++++ Data extract
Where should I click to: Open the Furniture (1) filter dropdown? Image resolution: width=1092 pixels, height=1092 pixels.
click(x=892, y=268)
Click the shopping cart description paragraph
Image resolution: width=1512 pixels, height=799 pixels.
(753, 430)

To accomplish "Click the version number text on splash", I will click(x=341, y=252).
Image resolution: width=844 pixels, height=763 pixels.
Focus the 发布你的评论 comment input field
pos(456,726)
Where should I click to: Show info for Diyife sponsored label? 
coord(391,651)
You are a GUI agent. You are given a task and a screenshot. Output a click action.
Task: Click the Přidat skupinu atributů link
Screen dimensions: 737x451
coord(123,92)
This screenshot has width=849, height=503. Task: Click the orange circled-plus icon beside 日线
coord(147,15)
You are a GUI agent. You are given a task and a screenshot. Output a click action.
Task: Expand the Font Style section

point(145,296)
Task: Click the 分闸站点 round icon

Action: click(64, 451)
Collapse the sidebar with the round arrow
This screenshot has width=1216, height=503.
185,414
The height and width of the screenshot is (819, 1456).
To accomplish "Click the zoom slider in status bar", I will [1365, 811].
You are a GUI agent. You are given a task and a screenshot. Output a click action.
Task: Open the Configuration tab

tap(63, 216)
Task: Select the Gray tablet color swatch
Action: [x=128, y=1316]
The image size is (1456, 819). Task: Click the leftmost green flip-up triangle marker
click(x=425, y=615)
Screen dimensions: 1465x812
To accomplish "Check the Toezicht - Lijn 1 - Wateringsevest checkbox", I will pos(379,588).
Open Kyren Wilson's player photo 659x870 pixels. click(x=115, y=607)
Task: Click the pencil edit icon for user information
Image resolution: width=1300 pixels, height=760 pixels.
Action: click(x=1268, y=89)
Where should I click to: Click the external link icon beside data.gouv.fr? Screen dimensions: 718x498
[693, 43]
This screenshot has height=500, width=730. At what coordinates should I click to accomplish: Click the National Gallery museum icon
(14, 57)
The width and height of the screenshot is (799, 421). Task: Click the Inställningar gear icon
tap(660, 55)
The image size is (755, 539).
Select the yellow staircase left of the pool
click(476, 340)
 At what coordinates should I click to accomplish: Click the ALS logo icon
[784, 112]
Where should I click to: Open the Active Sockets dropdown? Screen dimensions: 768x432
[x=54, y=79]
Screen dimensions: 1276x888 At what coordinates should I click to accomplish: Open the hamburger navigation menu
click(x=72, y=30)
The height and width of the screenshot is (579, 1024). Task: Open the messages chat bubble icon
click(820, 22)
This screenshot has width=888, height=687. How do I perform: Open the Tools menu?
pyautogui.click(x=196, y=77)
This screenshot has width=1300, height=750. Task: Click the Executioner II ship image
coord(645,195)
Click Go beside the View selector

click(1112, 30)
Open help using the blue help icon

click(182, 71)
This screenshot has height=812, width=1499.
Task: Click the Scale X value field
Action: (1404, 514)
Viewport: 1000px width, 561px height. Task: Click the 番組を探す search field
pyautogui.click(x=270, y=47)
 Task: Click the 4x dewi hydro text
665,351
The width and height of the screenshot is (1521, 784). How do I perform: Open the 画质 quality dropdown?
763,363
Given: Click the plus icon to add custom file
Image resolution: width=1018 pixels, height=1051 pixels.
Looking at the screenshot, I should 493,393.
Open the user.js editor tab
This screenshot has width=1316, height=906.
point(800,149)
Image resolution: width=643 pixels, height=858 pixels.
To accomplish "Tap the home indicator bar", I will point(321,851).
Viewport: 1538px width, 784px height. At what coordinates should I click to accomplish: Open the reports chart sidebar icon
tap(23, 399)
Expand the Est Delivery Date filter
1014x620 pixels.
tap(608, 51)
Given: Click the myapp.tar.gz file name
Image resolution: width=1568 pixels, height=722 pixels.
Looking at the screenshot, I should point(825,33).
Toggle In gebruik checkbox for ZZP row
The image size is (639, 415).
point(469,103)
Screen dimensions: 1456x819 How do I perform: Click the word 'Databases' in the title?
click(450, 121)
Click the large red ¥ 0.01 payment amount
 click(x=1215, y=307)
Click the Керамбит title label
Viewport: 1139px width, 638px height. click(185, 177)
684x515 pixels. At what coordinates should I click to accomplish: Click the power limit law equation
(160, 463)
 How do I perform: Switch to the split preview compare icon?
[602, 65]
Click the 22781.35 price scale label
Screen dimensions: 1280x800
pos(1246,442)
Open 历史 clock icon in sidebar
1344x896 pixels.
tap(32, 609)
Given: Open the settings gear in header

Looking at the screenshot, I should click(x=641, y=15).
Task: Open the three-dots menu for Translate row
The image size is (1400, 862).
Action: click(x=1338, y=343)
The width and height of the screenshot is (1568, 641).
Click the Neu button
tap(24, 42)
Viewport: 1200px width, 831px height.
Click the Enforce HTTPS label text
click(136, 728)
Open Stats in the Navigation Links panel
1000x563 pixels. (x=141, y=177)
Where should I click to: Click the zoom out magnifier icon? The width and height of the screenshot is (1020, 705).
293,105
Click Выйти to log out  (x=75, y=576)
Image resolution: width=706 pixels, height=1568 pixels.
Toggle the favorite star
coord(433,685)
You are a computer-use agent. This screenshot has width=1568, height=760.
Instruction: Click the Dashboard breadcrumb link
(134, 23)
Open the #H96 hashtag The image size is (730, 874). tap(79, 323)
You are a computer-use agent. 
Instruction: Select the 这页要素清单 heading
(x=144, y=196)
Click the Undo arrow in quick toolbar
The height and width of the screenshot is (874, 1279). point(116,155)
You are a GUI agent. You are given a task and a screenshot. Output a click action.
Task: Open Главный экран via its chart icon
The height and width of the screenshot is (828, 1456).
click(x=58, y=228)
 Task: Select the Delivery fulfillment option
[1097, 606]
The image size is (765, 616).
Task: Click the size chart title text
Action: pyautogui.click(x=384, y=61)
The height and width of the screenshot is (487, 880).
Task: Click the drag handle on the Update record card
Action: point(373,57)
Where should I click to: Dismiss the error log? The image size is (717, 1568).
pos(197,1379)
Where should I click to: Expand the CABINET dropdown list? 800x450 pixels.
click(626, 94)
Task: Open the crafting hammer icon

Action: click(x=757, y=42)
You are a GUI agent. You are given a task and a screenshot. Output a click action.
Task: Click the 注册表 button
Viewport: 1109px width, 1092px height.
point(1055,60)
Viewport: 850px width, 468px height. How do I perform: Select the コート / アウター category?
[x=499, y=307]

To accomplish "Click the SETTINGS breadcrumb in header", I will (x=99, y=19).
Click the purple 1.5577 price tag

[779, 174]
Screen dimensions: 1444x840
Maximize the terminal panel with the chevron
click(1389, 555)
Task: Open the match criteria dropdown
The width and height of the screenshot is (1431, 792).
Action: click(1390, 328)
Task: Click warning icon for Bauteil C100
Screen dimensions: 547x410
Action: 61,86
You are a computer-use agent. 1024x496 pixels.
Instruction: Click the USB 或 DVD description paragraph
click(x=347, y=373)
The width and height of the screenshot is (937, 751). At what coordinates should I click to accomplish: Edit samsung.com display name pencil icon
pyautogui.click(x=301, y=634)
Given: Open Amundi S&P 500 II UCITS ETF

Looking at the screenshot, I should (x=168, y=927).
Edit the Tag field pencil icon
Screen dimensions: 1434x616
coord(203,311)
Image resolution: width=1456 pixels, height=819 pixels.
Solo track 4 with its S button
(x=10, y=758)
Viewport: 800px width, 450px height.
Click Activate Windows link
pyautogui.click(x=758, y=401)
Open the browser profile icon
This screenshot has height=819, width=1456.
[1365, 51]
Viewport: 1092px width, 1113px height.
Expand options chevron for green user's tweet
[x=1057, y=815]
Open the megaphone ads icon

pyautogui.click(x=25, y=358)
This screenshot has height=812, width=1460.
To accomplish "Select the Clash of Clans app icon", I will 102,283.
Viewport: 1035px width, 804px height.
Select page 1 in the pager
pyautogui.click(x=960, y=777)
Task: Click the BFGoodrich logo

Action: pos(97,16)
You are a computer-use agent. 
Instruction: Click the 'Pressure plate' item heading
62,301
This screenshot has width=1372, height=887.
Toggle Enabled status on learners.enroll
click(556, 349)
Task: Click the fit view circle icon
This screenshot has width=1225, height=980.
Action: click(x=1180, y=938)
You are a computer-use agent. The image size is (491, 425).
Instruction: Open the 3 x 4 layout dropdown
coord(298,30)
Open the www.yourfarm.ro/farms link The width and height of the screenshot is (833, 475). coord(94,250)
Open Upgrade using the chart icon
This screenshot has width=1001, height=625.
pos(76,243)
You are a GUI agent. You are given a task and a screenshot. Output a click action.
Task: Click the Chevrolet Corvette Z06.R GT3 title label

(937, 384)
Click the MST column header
++++++++
> Work instructions
Recast the records from their first line through the line containing "coord(147,15)", inclusive, as a Markdown table with the columns Row and Text, giving each line its own numbered row and omitting blank lines.

> Complete output
| Row | Text |
|---|---|
| 1 | Where should I click to: Open the Furniture (1) filter dropdown? Image resolution: width=1092 pixels, height=1092 pixels. |
| 2 | click(x=892, y=268) |
| 3 | Click the shopping cart description paragraph |
| 4 | Image resolution: width=1512 pixels, height=799 pixels. |
| 5 | (753, 430) |
| 6 | To accomplish "Click the version number text on splash", I will click(x=341, y=252). |
| 7 | Image resolution: width=844 pixels, height=763 pixels. |
| 8 | Focus the 发布你的评论 comment input field |
| 9 | pos(456,726) |
| 10 | Where should I click to: Show info for Diyife sponsored label?  |
| 11 | coord(391,651) |
| 12 | You are a GUI agent. You are given a task and a screenshot. Output a click action. |
| 13 | Task: Click the Přidat skupinu atributů link |
| 14 | Screen dimensions: 737x451 |
| 15 | coord(123,92) |
| 16 | This screenshot has width=849, height=503. Task: Click the orange circled-plus icon beside 日线 |
| 17 | coord(147,15) |